+++ Kaynak metin
Sadağı Kanyonu – Yeşil Denizinde Adım Adım

Pazar sabahının ilk saatlerinde Abdal’da simit kuyruğundaydım. Bu sıcak günlerde yükümü hafif tutmuş, sırt çantama sadece en gerekli eşyaları doldurmuştum. Ekmek, peynir, domates karın doyurmaya yeterdi elbet ama su önemliydi. Ayak bileklerimi taşlık arazide koruyacak botlar ve batonlar olmazsa olmazdı. Bu erken vakitte, böyle techizatla donanmış elimde simitler yine yeni bir doğa buluşması için hazırdım işte!
Saat sekizde Ördekli Kültür Merkezi önünde toplanan Nokta Dağcılık ekibiyle yola koyulduk.

Şehri geride bırakıp Orhaneli istikametinde ilerlerken daldım gittim.” Bursa hızla ovaya, dağlara yayılıp gidiyor, şehirde yaşayanlar toprağın kokusuna hasret ama şükür ki hala Uludağ eteklerine yayılmış köyler yeşilin bin bir tonu ile bizi ağırlamaya hazır. Bereketli topraklar, su kaynakları, dağlar… Şehri betonlaştırdık ama yine bağrınızda nefes almak için yollardayız” diye düşündüm.
++++++
### [Görev 1]
Sadağı Kanyonu yazısında "Sadağı Kanyonu –" ile "ekibiyle yola koyulduk." arasındaki bölümü, bu ifadeler de dahil olmak üzere aynen alıntılayın.
### [Görev 2]
Sadağı Kanyonu yazısına göre aşağıdaki soruları cevaplayın.
(a) Pazar sabahı simit kuyruğu hangi yerdeydi?
(b) Nokta Dağcılık ekibi saat sekizde nerede toplandı?
(c) Şehir geride bırakıldıktan sonra hangi istikamette ilerlendi?
### [Görev 3]
Sadağı Kanyonu yazısındaki "Saat sekizde Ördekli Kültür Merkezi önünde toplanan Nokta Dağcılık ekibiyle yola koyulduk." cümlesini İngilizceye çevirin.
+++ Sağlanan materyal
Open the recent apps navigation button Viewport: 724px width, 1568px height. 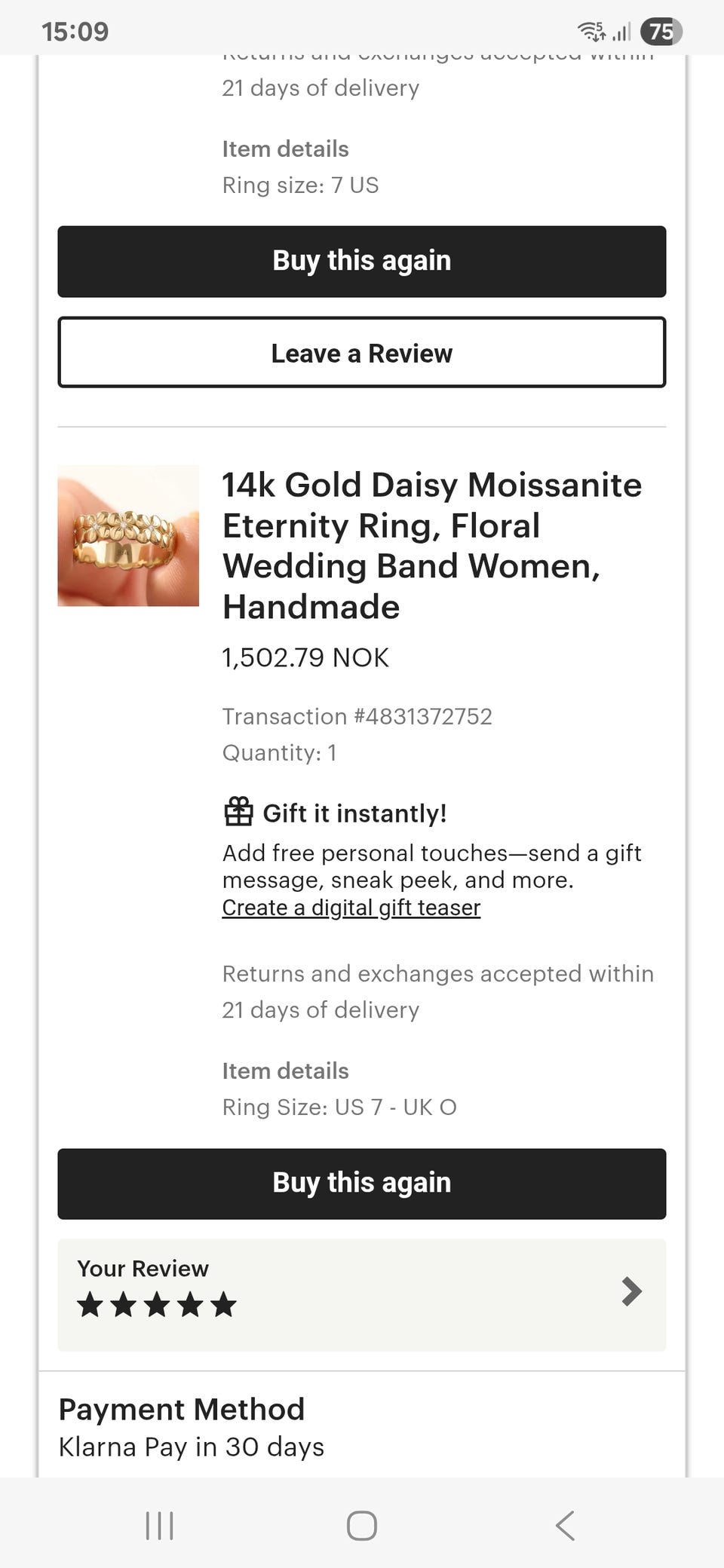click(x=159, y=1526)
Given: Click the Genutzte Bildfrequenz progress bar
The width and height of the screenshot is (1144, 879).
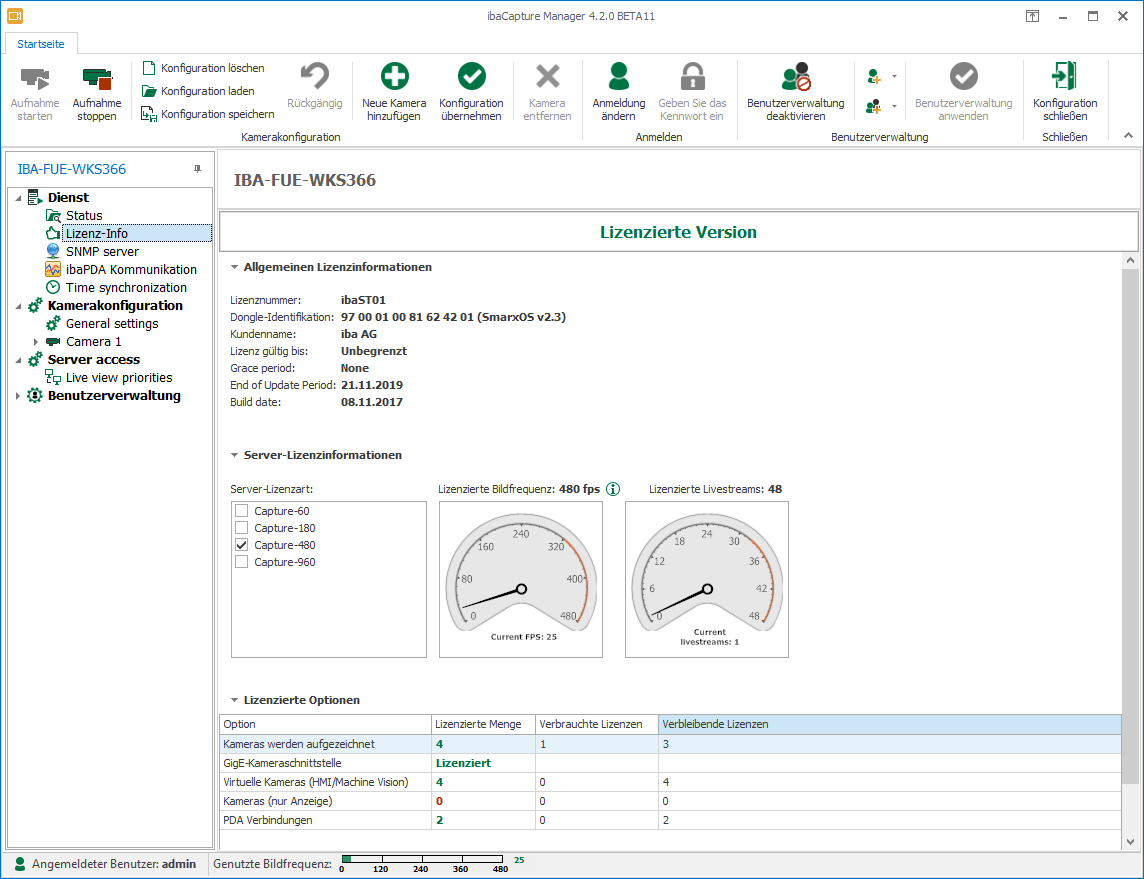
++++++
### [Cevap 1]
Sadağı Kanyonu – Yeşil Denizinde Adım Adım

Pazar sabahının ilk saatlerinde Abdal’da simit kuyruğundaydım. Bu sıcak günlerde yükümü hafif tutmuş, sırt çantama sadece en gerekli eşyaları doldurmuştum. Ekmek, peynir, domates karın doyurmaya yeterdi elbet ama su önemliydi. Ayak bileklerimi taşlık arazide koruyacak botlar ve batonlar olmazsa olmazdı. Bu erken vakitte, böyle techizatla donanmış elimde simitler yine yeni bir doğa buluşması için hazırdım işte!
Saat sekizde Ördekli Kültür Merkezi önünde toplanan Nokta Dağcılık ekibiyle yola koyulduk.

### [Cevap 2]
(a) Abdal'da.
(b) Ördekli Kültür Merkezi önünde.
(c) Orhaneli istikametinde.

### [Cevap 3]
We set off with the Nokta Dağcılık team, who had gathered in front of the Ördekli Cultural Center at eight o'clock.